One such change would be for New York to establish a maximum contaminant level ― a legally enforceable rule that requires state testing and action when chemical concentrations exceed the mandated level ― for PFOA and PFOS. In February, the Natural Resources Defense Council called on the state to adopt a maximum contaminant level for both chemicals at a combined concentration below 4 to 10 parts per trillion.

Erin Silk, a spokeswoman from the New York State Department of Health, said setting enforceable limits “remains a top priority” for the governor’s Drinking Water Quality Council. But the panel has been criticized in the past as bogged down in “bureaucratic malaise,” meeting only a handful of times over the past year.

“We are currently working to schedule a meeting time that ensures all parties are present for this important discussion,” Silk said.

Other states, meanwhile, are now ahead of New York. In November 2017, New Jersey set a maximum contaminant level of 14 parts per trillion for PFOA and 13 parts per trillion for perfluorononanoic acid, a related compound known as PFNA. Last month, the New Jersey Department of Environmental Protection formally recommended a 13 parts per trillion maximum contaminant level for PFOS.

In May 2017, Minnesota lowered its advisory levels to roughly half that of the EPA’s ― setting a limit of 35 parts per trillion for PFOA and 27 parts per trillion for PFOS. Vermont set a 20 parts per trillion advisory for PFOA and PFOS in 2016 and expanded the advisory to include three other PFAS chemicals earlier this month.

‘You Start To Lose Faith In The System’

In a joint statement to HuffPost, officials from New York’s Department of Health and Department of Environmental Conservation said the state is working on a database to track PFAS contamination and has set aside $600,000 to help municipal fire departments dispose of contaminated foam. The statement said more than 20,000 gallons of foam had been collected by the end of 2017.

The sediment in Hampton Bays is naturally occurring “in the drinking water infrastructure (pipes and storage tanks) and for that reason, water systems routinely flush pipes with increased water flows to remove those sediments,” the statement read.
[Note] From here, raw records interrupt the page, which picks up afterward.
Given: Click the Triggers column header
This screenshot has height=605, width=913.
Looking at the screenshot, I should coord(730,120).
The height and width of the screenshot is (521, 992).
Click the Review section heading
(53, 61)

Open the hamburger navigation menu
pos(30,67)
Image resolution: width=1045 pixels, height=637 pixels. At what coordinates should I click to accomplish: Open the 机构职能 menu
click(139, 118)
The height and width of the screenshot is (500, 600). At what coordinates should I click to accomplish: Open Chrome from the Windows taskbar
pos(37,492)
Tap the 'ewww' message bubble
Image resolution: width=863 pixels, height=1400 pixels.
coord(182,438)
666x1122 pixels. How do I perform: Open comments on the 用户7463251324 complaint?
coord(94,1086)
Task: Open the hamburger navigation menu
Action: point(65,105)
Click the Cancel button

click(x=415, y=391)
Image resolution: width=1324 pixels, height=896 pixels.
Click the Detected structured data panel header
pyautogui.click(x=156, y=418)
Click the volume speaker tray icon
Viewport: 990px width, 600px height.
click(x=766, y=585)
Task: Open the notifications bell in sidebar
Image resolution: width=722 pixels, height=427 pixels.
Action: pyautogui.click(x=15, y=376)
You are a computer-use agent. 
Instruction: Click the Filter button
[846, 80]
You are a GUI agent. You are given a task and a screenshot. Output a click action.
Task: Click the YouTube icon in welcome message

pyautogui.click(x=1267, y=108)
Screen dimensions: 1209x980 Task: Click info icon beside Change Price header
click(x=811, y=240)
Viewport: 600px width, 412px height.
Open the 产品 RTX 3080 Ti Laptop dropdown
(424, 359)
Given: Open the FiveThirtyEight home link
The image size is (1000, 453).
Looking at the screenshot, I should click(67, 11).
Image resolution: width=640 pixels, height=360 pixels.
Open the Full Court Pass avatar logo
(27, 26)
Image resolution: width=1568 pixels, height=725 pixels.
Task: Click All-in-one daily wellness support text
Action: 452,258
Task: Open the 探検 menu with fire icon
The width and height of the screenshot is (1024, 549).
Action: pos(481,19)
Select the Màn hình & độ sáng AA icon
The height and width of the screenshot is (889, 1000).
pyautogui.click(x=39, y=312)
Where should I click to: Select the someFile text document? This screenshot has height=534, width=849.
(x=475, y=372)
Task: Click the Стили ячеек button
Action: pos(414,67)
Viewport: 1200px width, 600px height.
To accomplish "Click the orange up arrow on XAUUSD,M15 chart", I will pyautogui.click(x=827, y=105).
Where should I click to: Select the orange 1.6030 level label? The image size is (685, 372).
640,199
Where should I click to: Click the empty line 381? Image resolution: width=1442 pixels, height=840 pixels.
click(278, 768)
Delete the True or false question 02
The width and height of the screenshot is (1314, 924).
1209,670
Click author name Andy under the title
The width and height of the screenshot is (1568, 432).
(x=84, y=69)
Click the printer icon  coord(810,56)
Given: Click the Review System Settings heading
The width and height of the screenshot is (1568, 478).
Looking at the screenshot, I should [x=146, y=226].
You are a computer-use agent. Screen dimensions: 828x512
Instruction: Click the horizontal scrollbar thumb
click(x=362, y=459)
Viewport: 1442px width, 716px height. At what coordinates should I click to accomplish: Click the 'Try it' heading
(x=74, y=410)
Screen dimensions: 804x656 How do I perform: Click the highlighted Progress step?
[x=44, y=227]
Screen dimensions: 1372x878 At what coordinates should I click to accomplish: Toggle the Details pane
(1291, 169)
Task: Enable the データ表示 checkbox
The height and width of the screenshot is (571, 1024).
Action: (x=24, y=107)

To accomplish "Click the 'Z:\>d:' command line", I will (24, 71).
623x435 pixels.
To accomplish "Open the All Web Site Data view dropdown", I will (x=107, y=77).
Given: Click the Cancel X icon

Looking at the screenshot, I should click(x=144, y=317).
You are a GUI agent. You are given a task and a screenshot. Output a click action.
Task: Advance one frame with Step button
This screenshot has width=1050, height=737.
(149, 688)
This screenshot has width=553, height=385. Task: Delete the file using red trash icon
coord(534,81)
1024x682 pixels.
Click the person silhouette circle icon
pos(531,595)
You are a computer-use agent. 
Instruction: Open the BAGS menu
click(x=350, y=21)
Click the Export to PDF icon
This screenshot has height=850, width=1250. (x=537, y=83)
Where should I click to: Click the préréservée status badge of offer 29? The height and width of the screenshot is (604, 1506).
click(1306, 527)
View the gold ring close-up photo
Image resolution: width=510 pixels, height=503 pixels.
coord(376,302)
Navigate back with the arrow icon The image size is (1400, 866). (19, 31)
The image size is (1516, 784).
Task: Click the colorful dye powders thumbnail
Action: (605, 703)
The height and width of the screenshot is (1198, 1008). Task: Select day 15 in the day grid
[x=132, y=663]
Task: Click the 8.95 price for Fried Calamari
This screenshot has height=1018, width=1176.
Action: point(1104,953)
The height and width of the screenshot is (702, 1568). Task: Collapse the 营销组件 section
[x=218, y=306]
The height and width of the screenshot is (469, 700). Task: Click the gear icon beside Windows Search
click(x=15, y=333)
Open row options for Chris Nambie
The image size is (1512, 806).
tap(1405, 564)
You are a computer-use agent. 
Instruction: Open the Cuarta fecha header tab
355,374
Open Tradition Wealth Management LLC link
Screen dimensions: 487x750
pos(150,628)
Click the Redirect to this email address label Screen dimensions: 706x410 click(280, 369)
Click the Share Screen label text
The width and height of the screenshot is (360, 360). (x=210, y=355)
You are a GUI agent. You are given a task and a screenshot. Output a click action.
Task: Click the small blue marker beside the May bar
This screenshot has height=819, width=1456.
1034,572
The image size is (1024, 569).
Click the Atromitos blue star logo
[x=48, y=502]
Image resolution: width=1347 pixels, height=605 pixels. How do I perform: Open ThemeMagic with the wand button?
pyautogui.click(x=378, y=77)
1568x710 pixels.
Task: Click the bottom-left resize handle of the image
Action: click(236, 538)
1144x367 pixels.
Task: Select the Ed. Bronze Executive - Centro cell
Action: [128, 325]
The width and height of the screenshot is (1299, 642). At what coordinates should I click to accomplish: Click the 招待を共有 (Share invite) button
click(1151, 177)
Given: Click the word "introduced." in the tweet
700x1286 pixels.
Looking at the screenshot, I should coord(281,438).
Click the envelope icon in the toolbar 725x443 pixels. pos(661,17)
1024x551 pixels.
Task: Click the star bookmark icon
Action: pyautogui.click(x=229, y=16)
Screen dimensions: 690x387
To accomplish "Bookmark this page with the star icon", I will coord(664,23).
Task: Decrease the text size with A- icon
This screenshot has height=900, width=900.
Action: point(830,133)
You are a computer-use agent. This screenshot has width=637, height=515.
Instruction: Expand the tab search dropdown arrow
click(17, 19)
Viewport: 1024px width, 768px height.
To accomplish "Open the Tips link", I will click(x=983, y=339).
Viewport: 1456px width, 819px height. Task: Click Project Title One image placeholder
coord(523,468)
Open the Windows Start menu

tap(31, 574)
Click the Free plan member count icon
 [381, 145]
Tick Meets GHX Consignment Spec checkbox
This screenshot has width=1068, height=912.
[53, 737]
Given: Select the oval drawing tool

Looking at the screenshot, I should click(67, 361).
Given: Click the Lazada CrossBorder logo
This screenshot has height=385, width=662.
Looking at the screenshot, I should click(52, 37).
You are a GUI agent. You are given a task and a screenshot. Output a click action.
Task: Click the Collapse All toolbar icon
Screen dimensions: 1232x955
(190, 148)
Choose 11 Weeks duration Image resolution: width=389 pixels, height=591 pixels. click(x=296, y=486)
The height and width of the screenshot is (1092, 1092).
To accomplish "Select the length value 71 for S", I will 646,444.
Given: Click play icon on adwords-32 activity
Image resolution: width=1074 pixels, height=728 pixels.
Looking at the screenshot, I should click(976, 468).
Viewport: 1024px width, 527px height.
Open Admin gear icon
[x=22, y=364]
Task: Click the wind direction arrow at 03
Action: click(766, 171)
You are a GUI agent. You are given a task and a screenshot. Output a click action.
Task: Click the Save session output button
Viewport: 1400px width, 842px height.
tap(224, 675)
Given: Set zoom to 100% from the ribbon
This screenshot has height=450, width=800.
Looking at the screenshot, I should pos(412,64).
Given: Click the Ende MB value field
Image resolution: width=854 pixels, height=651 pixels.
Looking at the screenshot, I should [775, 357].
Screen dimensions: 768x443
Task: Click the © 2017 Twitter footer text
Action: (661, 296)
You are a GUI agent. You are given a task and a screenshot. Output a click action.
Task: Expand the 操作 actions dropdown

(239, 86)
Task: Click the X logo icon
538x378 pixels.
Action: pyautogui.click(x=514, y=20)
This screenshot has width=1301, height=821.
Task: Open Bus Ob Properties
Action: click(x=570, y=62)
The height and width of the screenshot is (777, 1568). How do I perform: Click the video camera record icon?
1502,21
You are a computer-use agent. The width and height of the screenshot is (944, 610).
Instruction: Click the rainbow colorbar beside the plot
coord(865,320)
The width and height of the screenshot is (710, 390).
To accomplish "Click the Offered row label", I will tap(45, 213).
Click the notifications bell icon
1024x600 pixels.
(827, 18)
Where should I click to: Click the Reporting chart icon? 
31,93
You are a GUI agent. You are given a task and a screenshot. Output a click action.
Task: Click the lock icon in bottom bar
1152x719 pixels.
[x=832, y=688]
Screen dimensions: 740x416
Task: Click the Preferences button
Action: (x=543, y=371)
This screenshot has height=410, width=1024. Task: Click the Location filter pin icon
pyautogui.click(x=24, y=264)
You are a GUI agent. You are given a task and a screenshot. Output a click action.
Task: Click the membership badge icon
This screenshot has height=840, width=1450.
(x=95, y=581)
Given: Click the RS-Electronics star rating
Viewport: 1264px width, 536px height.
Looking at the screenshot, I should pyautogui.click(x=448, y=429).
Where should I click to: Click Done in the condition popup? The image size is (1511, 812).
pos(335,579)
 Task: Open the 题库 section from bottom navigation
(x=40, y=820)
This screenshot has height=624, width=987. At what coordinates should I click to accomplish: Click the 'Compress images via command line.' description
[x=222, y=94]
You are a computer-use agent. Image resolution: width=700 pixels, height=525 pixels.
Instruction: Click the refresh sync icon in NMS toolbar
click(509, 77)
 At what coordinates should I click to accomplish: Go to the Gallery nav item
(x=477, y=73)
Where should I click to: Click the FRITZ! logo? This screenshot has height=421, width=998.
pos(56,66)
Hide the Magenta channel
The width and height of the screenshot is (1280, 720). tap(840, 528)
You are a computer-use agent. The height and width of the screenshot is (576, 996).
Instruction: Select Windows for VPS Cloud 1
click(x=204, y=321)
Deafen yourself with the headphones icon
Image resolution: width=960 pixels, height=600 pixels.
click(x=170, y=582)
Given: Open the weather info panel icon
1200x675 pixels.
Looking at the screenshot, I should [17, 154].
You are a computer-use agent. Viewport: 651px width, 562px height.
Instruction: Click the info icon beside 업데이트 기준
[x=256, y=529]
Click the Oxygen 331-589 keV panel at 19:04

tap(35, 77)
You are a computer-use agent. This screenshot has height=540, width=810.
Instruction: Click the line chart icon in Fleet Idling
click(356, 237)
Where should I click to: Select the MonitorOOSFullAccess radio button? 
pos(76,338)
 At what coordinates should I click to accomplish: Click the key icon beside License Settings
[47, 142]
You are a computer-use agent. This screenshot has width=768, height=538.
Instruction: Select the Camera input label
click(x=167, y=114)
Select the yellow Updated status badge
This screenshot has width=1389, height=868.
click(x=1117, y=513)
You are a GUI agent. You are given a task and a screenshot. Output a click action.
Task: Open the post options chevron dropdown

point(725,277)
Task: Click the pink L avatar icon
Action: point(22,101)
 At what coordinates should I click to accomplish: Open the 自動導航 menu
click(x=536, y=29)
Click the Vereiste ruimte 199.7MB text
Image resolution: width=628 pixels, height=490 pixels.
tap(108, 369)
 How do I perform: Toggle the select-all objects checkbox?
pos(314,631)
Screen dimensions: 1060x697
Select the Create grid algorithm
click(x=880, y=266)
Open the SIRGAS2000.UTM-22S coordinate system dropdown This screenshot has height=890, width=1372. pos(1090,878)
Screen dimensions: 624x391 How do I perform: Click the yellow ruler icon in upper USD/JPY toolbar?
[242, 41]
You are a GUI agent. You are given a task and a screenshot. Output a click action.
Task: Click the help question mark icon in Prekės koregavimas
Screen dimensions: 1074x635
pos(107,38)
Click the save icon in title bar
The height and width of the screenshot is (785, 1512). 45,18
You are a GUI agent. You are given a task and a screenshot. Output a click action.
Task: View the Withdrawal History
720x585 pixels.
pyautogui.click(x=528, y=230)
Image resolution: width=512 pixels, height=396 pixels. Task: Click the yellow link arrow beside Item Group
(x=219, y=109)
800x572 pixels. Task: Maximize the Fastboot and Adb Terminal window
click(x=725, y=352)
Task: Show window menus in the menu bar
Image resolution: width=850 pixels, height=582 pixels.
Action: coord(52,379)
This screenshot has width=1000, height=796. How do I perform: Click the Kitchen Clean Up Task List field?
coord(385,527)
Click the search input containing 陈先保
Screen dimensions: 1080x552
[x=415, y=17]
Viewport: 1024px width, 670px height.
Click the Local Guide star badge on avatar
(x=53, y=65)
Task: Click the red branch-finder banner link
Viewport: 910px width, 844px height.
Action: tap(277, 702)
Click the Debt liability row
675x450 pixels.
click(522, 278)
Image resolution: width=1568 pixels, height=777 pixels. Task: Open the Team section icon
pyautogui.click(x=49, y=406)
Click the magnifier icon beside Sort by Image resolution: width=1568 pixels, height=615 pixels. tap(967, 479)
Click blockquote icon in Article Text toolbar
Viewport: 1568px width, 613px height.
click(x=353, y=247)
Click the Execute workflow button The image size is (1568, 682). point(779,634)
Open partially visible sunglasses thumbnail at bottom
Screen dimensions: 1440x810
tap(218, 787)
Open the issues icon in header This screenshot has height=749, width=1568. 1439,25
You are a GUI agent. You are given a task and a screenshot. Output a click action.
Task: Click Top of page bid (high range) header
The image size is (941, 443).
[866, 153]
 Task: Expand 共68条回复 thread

Large demand may increase water flow beyond normal use, resulting in sediment at the tap.”

“I know everyone says we don’t need more bureaucracy, we don’t need another agency, but what is more important than drinking water? There needs to be a fundamental change.”

- Judith Enck, former EPA regional administrator in New York

But Theresa Francolini, 81, has spent her entire life in the town and said she has never experienced anything like this. She’s found rust in the water every once in a while over the years, the result of aging pipes.

“But it was rust color, it wasn’t black,” she said. “Now they’re telling us, what, that this is rust? It’s very frustrating.”

“Lately, it’s been happening every morning,” she said, holding up a Poland Spring water bottle filled with a layer of dark sediment that looked like dirt or ash settled at the bottom.

Francolini was one of five residents HuffPost interviewed who said they never received automated calls or other warnings from local water authorities to inform them about the nature of the latest water problem.

“The biggest problem is the lack of communication,” said Kathleen Gaffney, 58, who lives in Nassau County but spends her weekends at a small second home here. She said she only learned about the extent of both the PFOS and sediment contamination after she joined a closed Facebook group of Hampton Bays mothers, who all shared photos and details of what they found in their water.

“Once I joined that, I felt like I got a lot more information just from the social media than from the town,” Gaffney said. “That’s pitiful.”

On Saturday, the Hampton Bays Water District put two of the three drinking wells back into service as the carbon filtration system came online. King said his team is running tests on water in the third well.

But to some, the damage is already done.

“You start to lose faith in the system when now this is the third time and the third well,” Joan Leary Matthews, a water expert at the NRDC who lives in Hampton Bays, said in an interview at her home.

The problem seems to be spreading. Last week, 45 private wells in the neighboring town of East Quogue tested positive for PFOS ― though only two wells showed levels higher than 70 parts per trillion.